This series celebrates indie booksellers across the UK. In the first instalment, we travel to Dulwich. Even if you’re not able to step into Village Books, there’s nothing stopping you from imagining what it’s like to be there. It’s important to celebrate the rooms where bookselling happens and the people who enact the ritual each day. We hope our readers maintain a connection to their local indie. It’ll be soon time to break out the dog biscuits again.

My bookshop is tiny, 700 square feet on two floors. I don’t think it’s changed much since it opened nearly 100 years ago. Back then it was The Gallery Bookshop and Lending Library. We still have the same door and windows, despite them being blown out during the war.

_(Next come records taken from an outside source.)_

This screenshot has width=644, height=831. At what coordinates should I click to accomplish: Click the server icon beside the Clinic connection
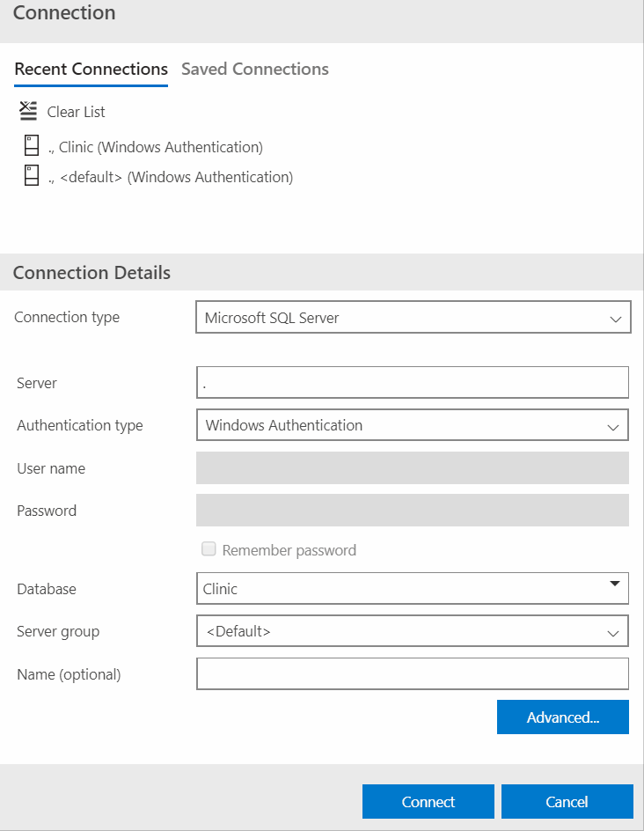point(31,144)
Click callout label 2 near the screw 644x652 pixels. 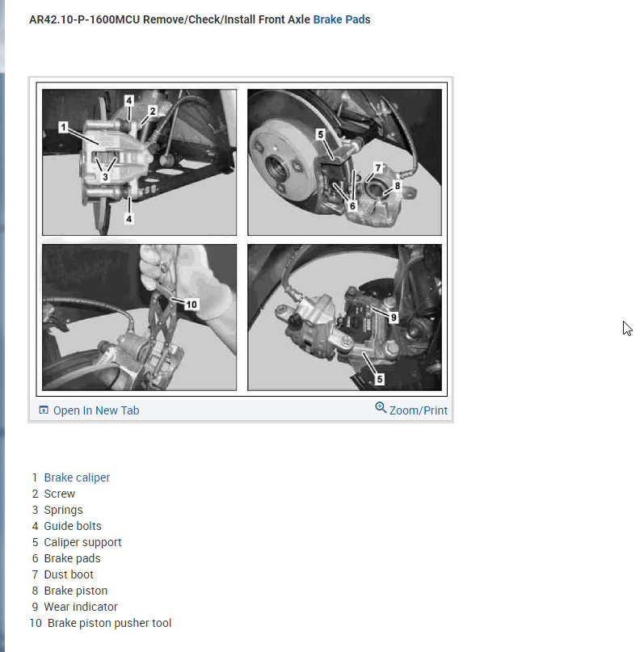click(x=153, y=111)
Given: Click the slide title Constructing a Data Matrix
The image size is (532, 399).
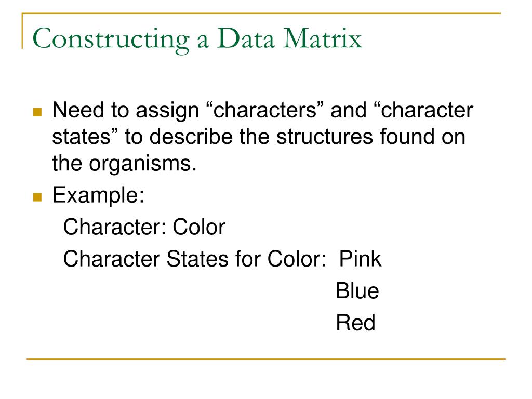Looking at the screenshot, I should pos(197,39).
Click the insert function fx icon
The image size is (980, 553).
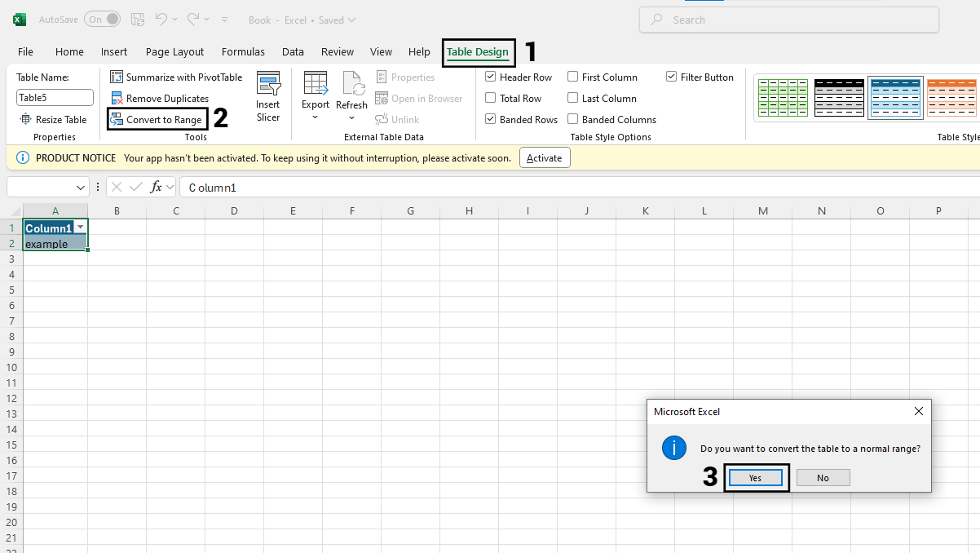pos(157,188)
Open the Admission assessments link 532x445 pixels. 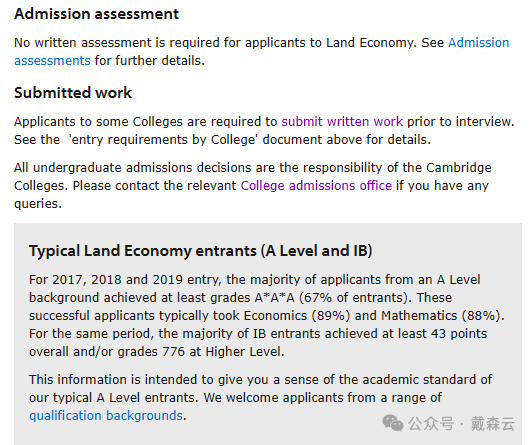[x=478, y=43]
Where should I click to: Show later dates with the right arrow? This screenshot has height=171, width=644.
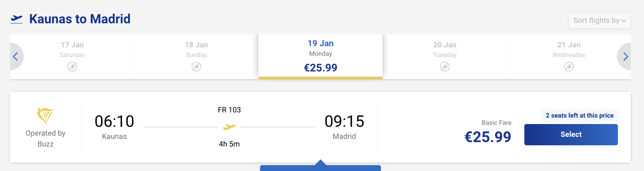click(625, 57)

We have a beautiful old parquet floor. We’re stuffed full of books. There are always fresh flowers on our new books table. We’re expecting pink peonies in June.  We’re a dog friendly shop with a stash of biscuits just off the shop floor. My spaniel prefers the Markies.

The bookshop was the setting for a children’s book by a Scottish writer, Jane Shaw, who was a favourite of mine when I was growing up. She lived in Dulwich. A lot of her books are set here, though she called it Wichwood Village. Back in 1996, when I bought the bookshop, I discovered it was the shop I’d read about as a child.

It’s often filled with the smell of new books. At the start of this lockdown, the shop was completely closed for about ten days. We had no books coming in. The new books started arriving when I was able to return to the shop. That’s when it began to smell like normal. Unpacking boxes of books is like Christmas. You never know which treats will emerge.

We hear all sorts of different sounds. Cars hoot from the busy nearby junction. We’re on a school route, so we hear children on the walk to and from school. We hear their joy when a new book by a favourite author appears in our window. We hear birds sometimes. A customer recently recorded a dunnet singing from our rooftop. I was dead impressed she recognized its call.

So many favourite books sit on our shelves: Elizabeth Jane Howard’s Cazalet Chronicles; Old Filth by Jane Gardam; Standard Deviation by Katherine Heiney; On Turpentine Lane by Elinor Lipman; A Suitable Boy; Italian Neighbours by Tim Parks; Kolymsky Heights; The Skylarks’ War by Hilary McKay; all of Elly Griffiths’s crime novels; Susie Steiner’s crime novels.

Occasionally I become a bit of a magician in the shop. Someone will come in with vague details or a half-remembered title and I’ll pluck from the shelf the book and present it to them. I like old-fashioned bookselling. I’m always happy to beat the computer, though I do remember what bookselling was like without computers — and I never want to go back.

 

We’re small, so the whole shop often joins in when customers start a conversation about books.